To give credit where it’s due, Portman’s impersonation of Jackie resonates with an authentic sort of phoniness, and there are worse ideas than casting a congenitally mannered actress to play an outsized celebrity figure. If Jackie holds together at all, it’s because of its star’s steadying presence amidst all the whirling, moving parts. Yet even Portman’s best moments are undermined by the filmmaking, like when the genuinely moving play of emotions on her face as she considers the priest’s advice about living her shattered life one day at a time is followed by sub-Malickian imagery of the First Mom at play with her children against a magic-hour backdrop. By this point, it’s clear that Larraín is more savvy than truly imaginative; he has a real filmmaker’s instinct for choices that work, which is to say that he’ll embrace clichés when they suit his purposes.
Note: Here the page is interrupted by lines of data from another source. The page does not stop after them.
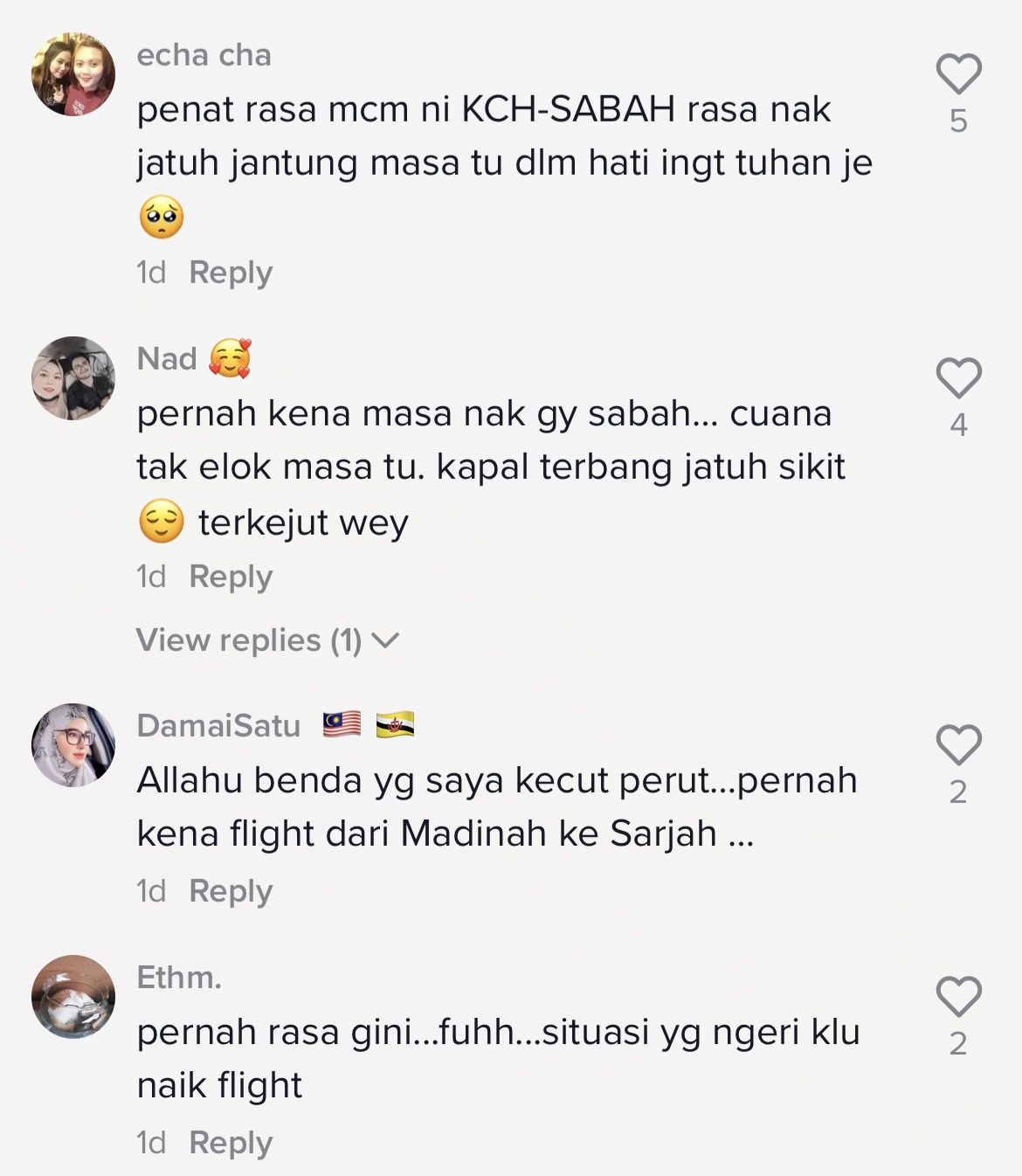The width and height of the screenshot is (1022, 1176).
Task: Tap the heart on Nad's comment
Action: coord(959,378)
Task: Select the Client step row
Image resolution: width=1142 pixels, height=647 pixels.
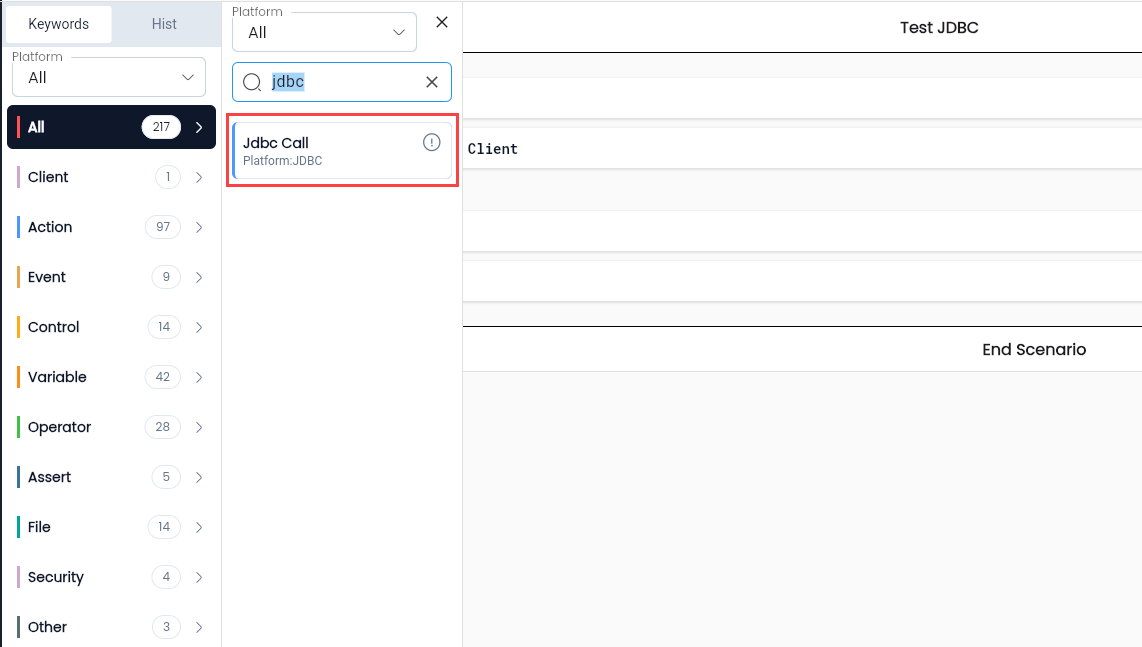Action: tap(802, 149)
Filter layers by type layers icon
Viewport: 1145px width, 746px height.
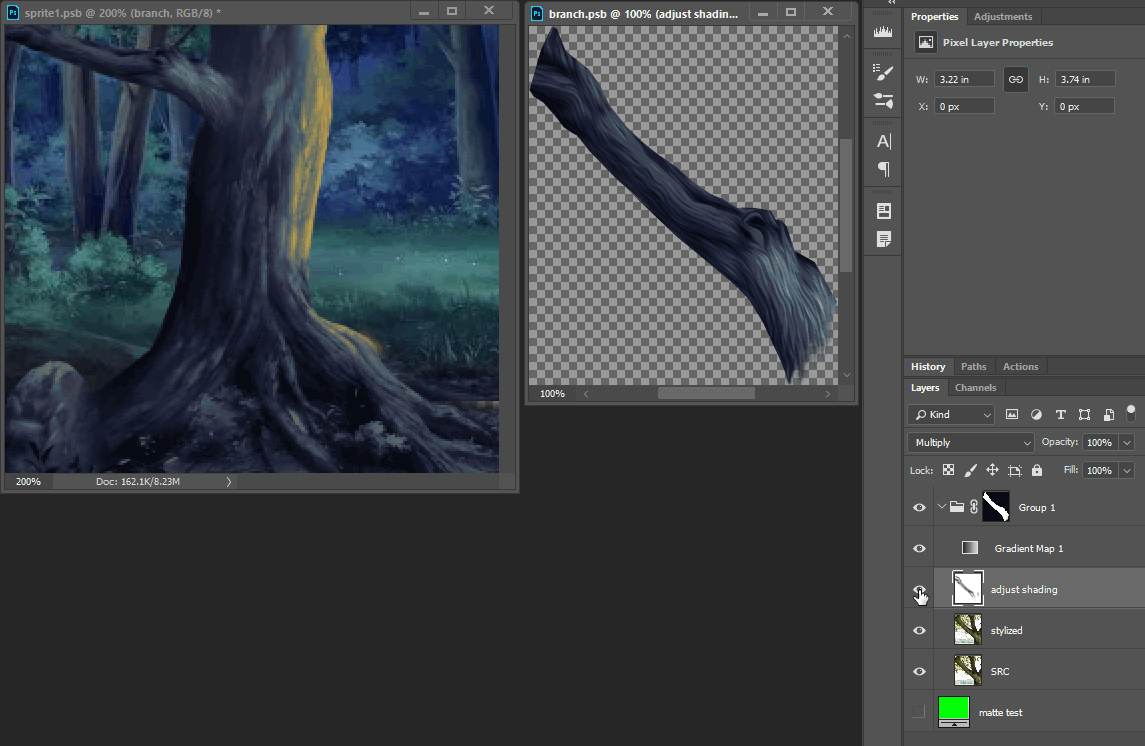click(1060, 414)
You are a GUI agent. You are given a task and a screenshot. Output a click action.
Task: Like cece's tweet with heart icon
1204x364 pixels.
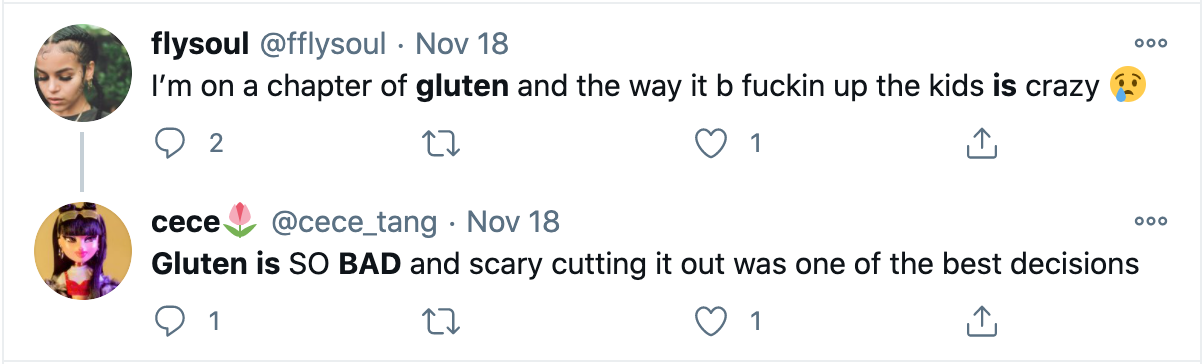pyautogui.click(x=711, y=321)
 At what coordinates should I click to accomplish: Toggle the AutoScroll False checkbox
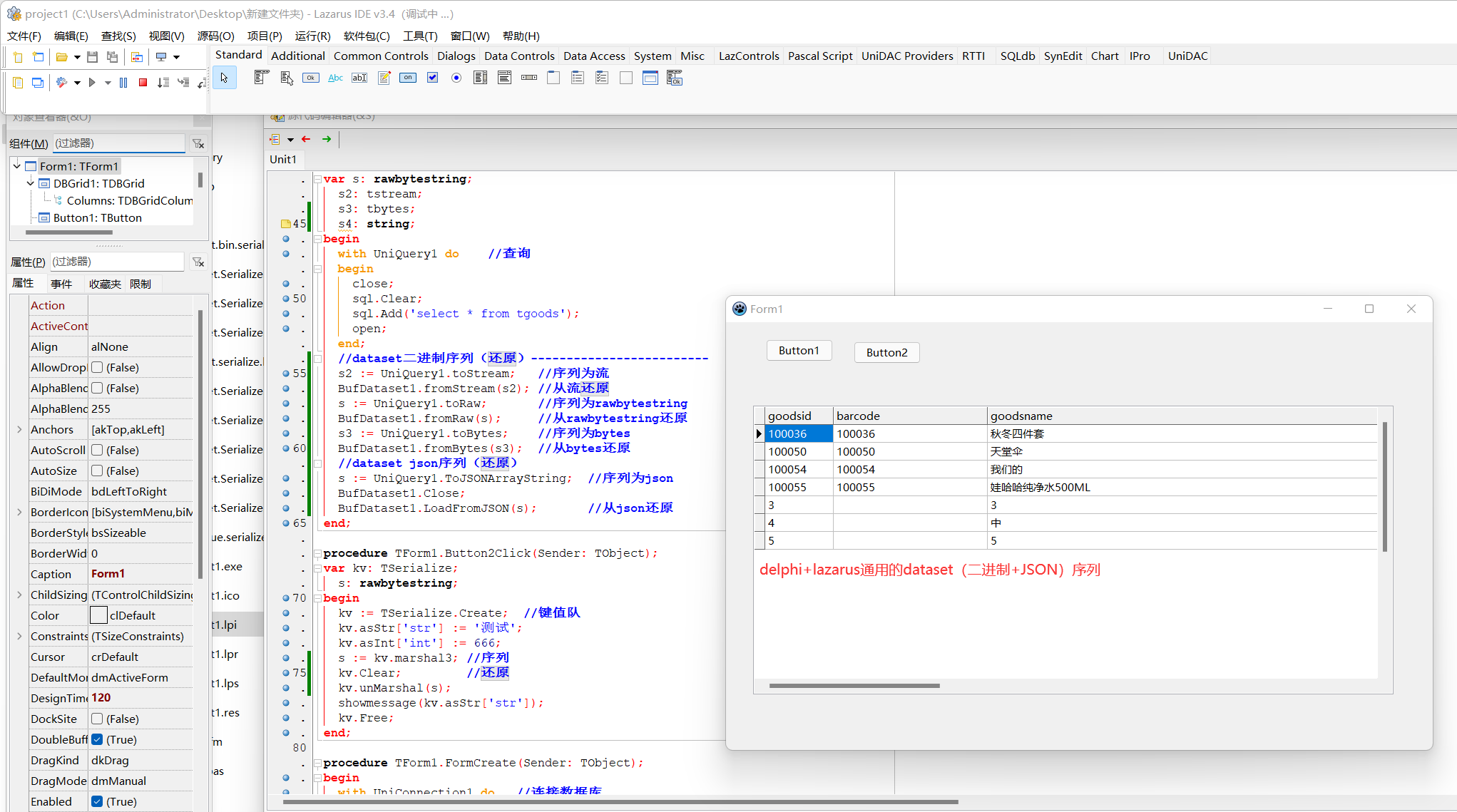pyautogui.click(x=97, y=450)
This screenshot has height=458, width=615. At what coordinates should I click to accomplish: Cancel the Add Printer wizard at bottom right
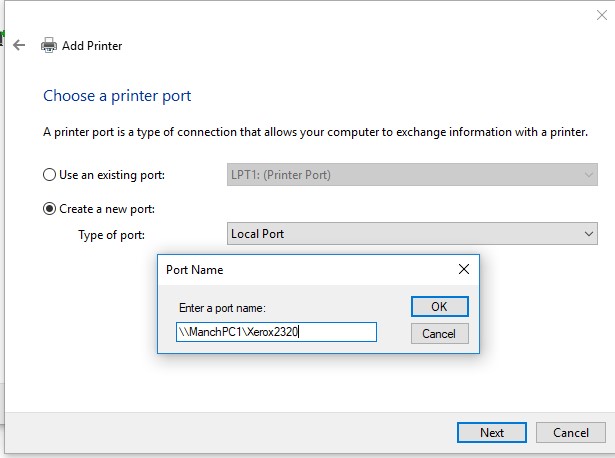[x=570, y=432]

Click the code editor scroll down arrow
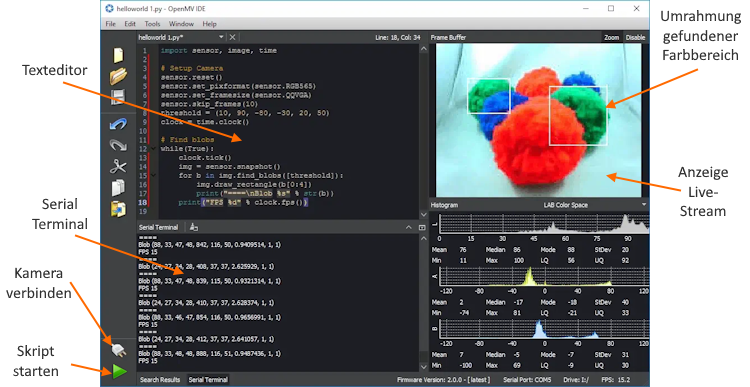pyautogui.click(x=423, y=214)

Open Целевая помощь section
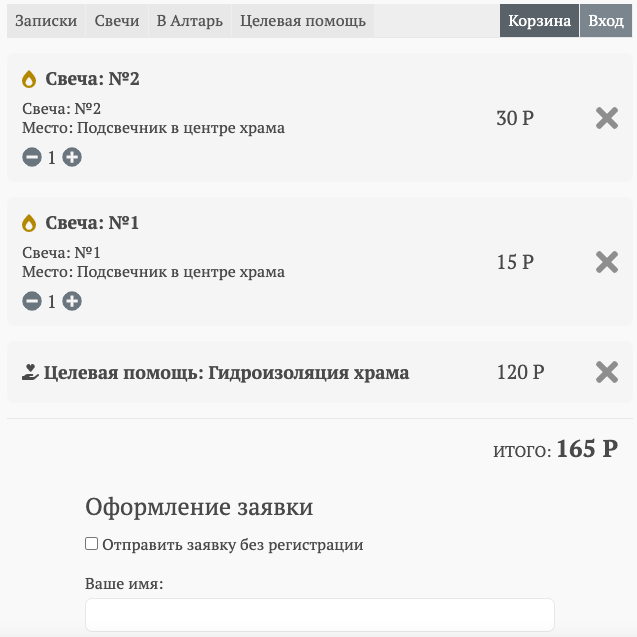303,21
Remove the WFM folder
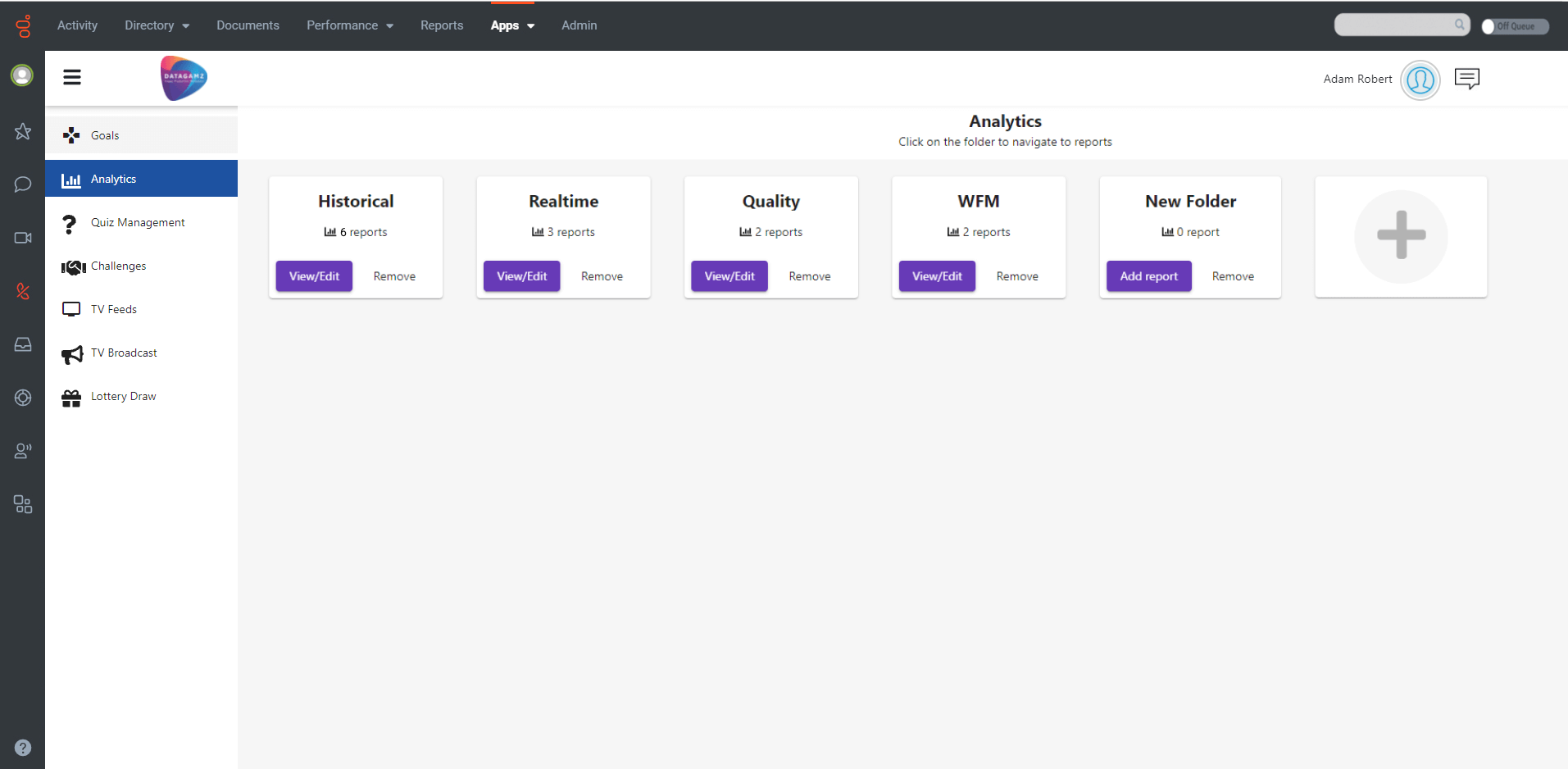The image size is (1568, 769). [1016, 276]
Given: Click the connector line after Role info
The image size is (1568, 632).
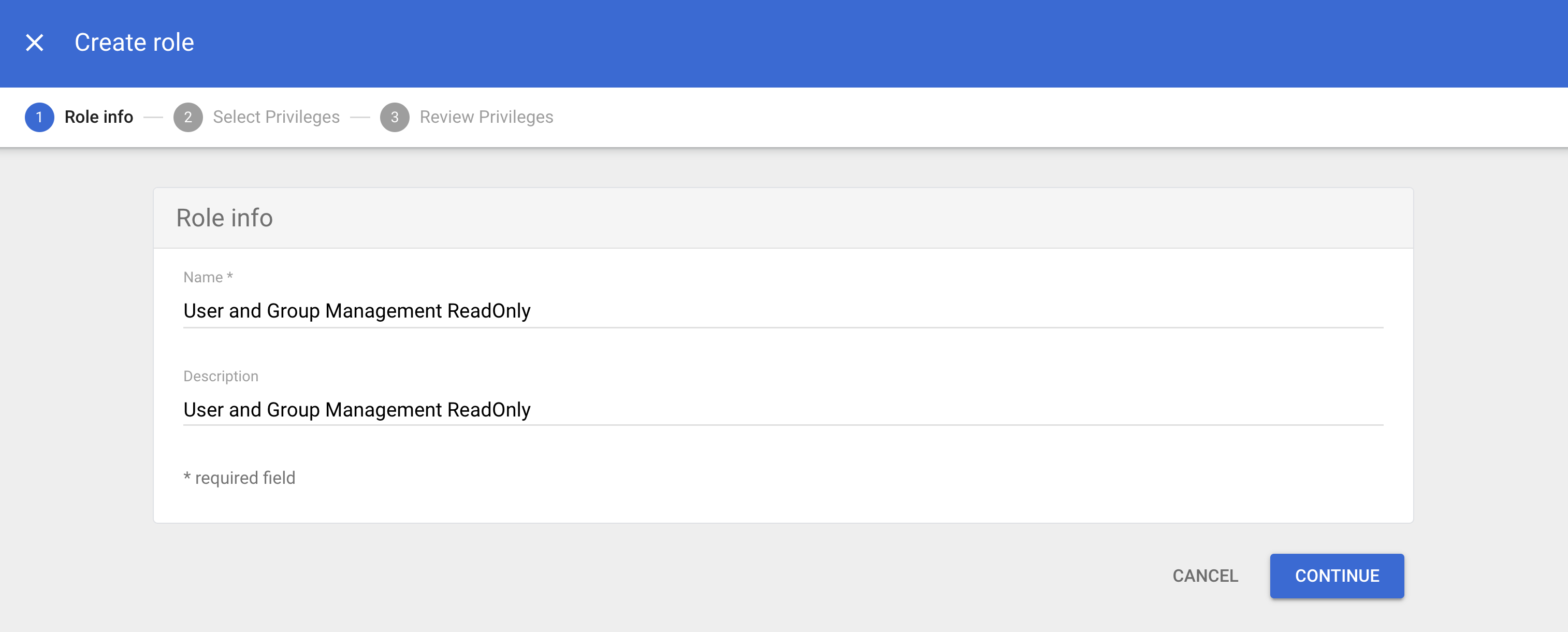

And even when it seems like he’s working outside or beyond our expectations, he’s really just fulfilling them, whether it’s in Portman’s flinty interplay with Crudup’s nameless interlocutor—a clearly demarcated stand-in for our simple, voyeuristic curiosity—the banal symbolism of Jackie spying a storefront mannequin decked out in reproductions of her duds, or the aforementioned close-up of her husband’s exposed brainpan, which pokes a hole in all that measured faux-austerity.
This grim bit of exploitation recalls Antonio Campos’ Christine, which is similarly built around a climactic money-shot-slash-headshot, albeit one far less entrenched in collective memory. And both of these unrewardingly accomplished movies conclude with cheap shots in the form of soundtrack cues. If Larraín’s fade-out reprise of “Camelot” is less offensive than Campos’ deployment of The Mary Tyler Moore Show theme to ironically eulogize Christine Chubbuck, it’s also not appreciably more profound in the final analysis. As Richard Burton’s Arthur purrs lyrics about “one brief shining moment” over shots of Jack and Jackie sanguinely dancing the night away, we’re supposed to feel caught between knowingness and nostalgia, but the irony is so soft and pale and flabby that you could cut it with a dinner knife. More like Spamalot, if you ask me.